Paura ieri sera su un autobus della linea 1 a Sestri Ponente. Tre cittadini stranieri – due algerini di 19 e 25 anni e una 24enne tunisina – sono stati denunciati dagli agenti del Commissariato Sestri per tentato furto aggravato in concorso. La giovane è stata inoltre segnalata per lesioni aggravate e possesso ingiustificato di oggetti atti ad offendere.
L'accerchiamento e il tentativo di borseggio sull'autobus
L'episodio è avvenuto intorno alle 20.55 in via Hermada.
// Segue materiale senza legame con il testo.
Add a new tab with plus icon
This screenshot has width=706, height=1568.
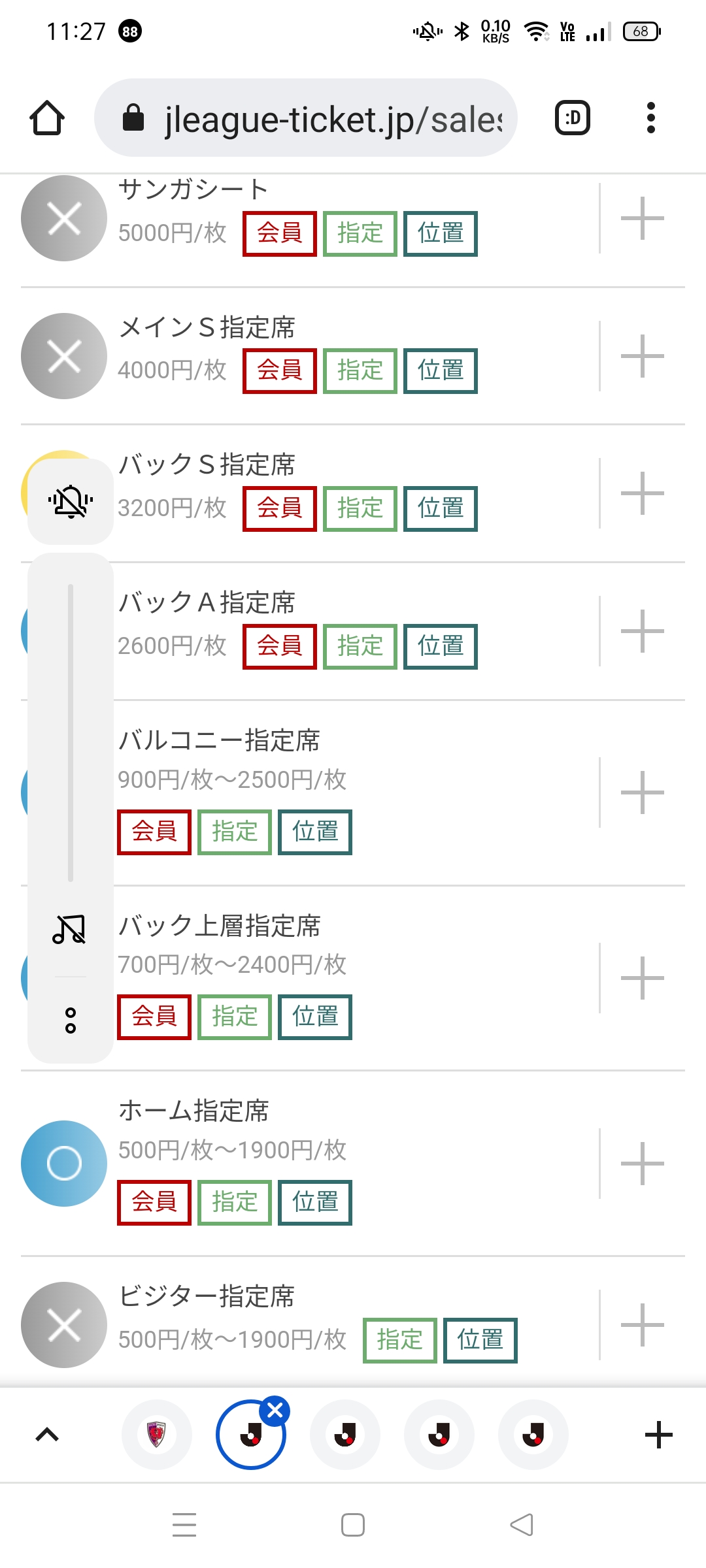click(x=658, y=1435)
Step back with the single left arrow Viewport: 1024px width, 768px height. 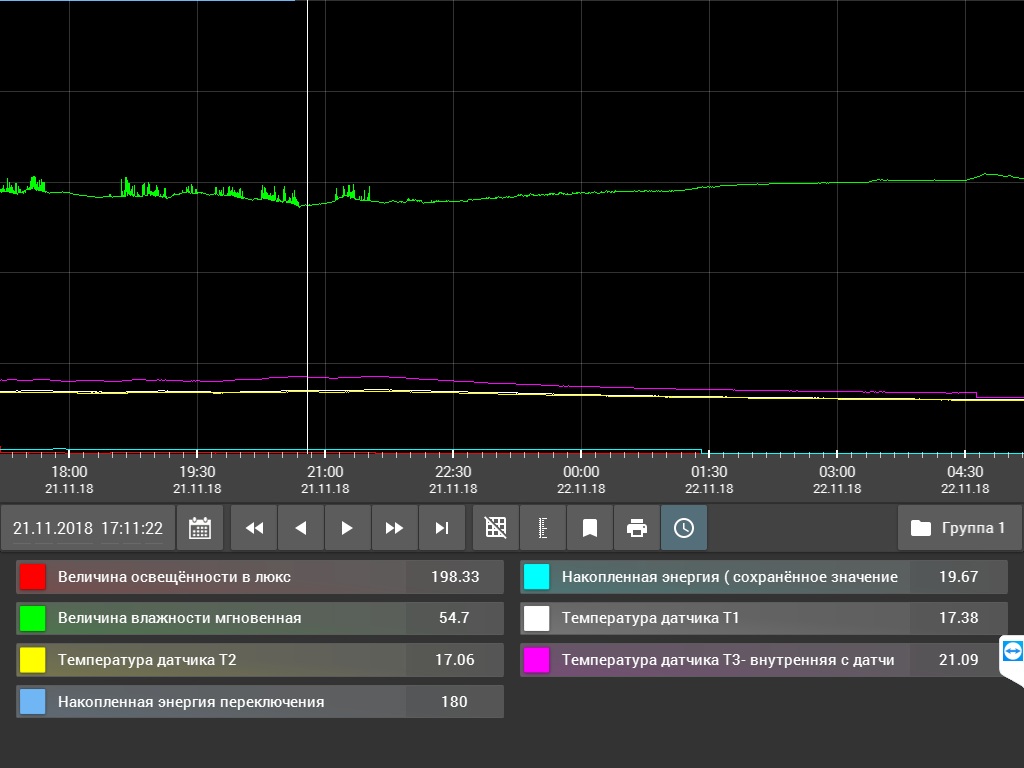[301, 528]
La vittima, una donna ancora presente sul mezzo in attesa dell'ambulanza, ha raccontato agli agenti di essere stata accerchiata dai tre mentre viaggiava a bordo dell'autobus.
Due dei malviventi l'avrebbero distratta con una classica tecnica di squadra, mentre il terzo le apriva lo zaino sulle spalle nel tentativo di rubarle il portafogli. L'azione è stata però interrotta da un passeggero che ha avvertito la donna di quanto stava accadendo.
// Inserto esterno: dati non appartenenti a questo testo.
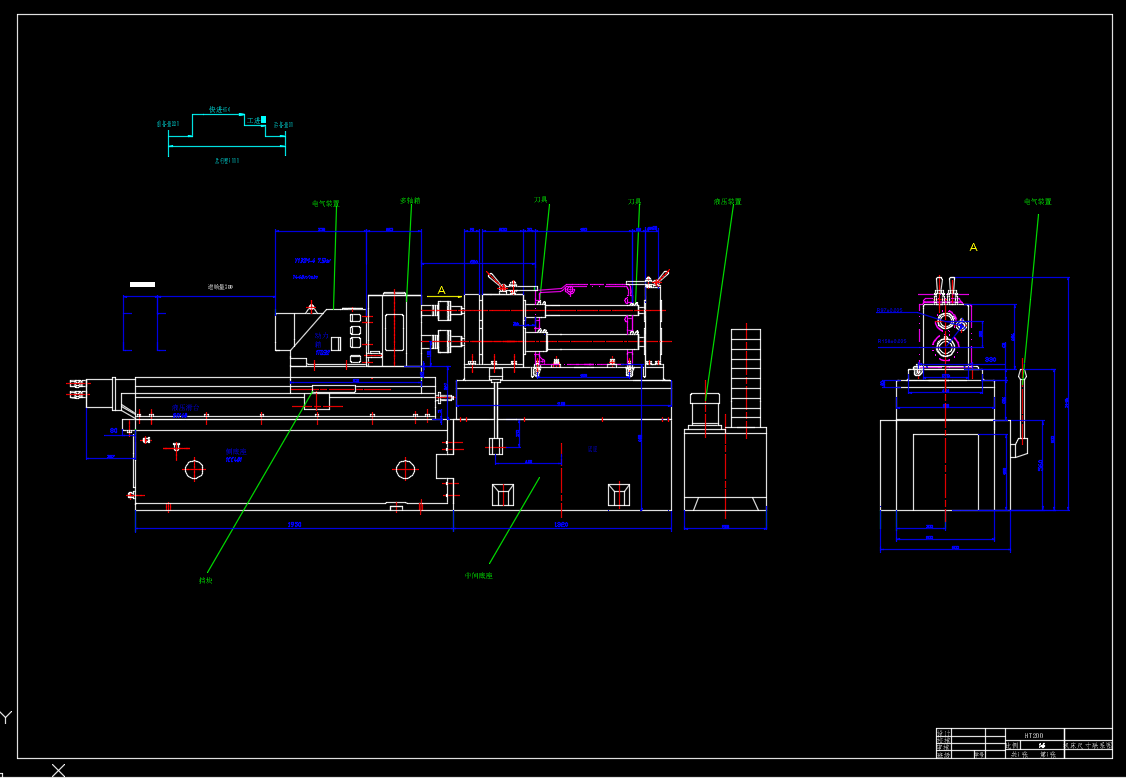Select the 电气装置 label above the main view
This screenshot has height=778, width=1126.
pyautogui.click(x=325, y=203)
La violenta reazione e la fuga
Immediata la reazione della 24enne tunisina, che ha colpito la vittima al volto con un telefono cellulare, scatenando un parapiglia a bordo. La confusione ha costretto l'autista a fermare la corsa del mezzo.
Sfruttando il momento di caos, i tre sono scesi dall'autobus e si sono dati alla fuga.
Il rapido intervento della Polizia
La segnalazione al 112 ha fatto scattare l'intervento immediato del Commissariato Sestri. Grazie alla descrizione dettagliata diramata via radio, anche le Volanti dell'Ufficio Prevenzione Generale hanno partecipato alle ricerche, rintracciando i tre sospetti poco dopo nei pressi della stazione di Cornigliano.
Durante il controllo, la 24enne è stata trovata in possesso di un coltellino lungo 10 centimetri, con lama di 4 cm.
Pregiudicati e misure in atto
A carico del 19enne algerino è emersa una misura cautelare ancora in vigore: l'obbligo di presentazione quotidiana alla Polizia Giudiziaria per precedenti reati contro il patrimonio.
L'intervento rapido delle forze dell'ordine ha evitato conseguenze più gravi e permesso di identificare e denunciare i responsabili. Resta alta l'attenzione sulla sicurezza sui mezzi pubblici genovesi, spesso teatro di episodi di microcriminalità e borseggi, specialmente nelle ore serali.